Your answer must be exactly the lines from the one containing "Open the Piramis zenekar page link" through the end of the material, both ends included, without pictures.

□ □ □ □

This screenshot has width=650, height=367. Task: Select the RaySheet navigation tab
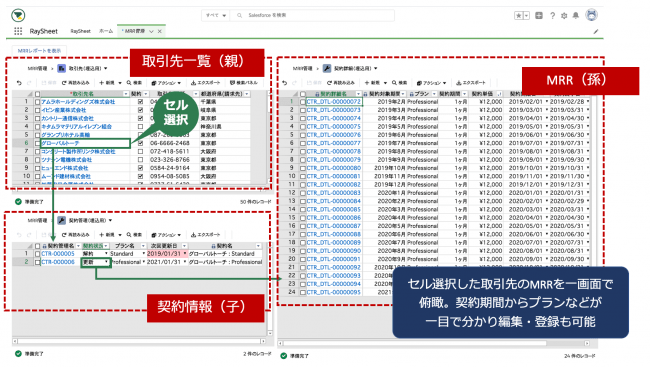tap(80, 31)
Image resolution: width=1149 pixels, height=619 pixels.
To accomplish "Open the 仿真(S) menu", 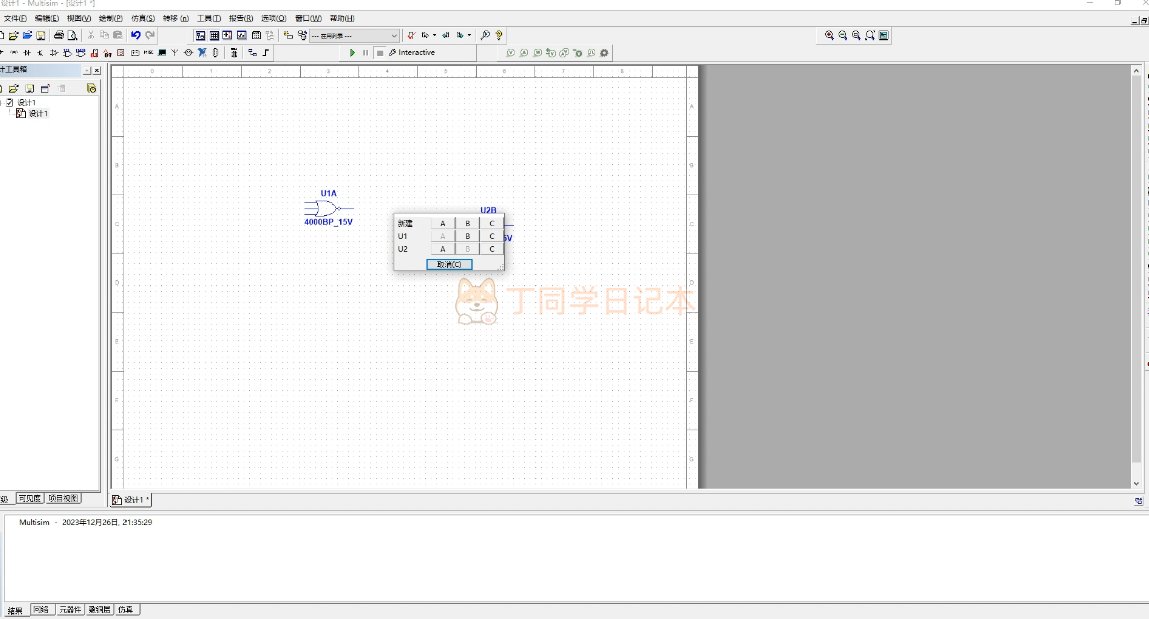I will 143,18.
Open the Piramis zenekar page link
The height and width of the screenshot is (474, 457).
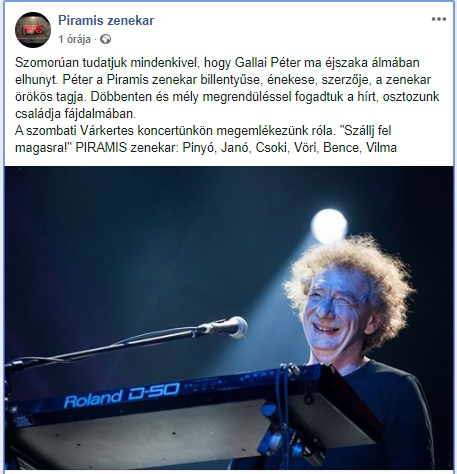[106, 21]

□ □ □ □

Reply to the exercise |
Open the Piramis zenekar page link
The height and width of the screenshot is (474, 457).
[106, 21]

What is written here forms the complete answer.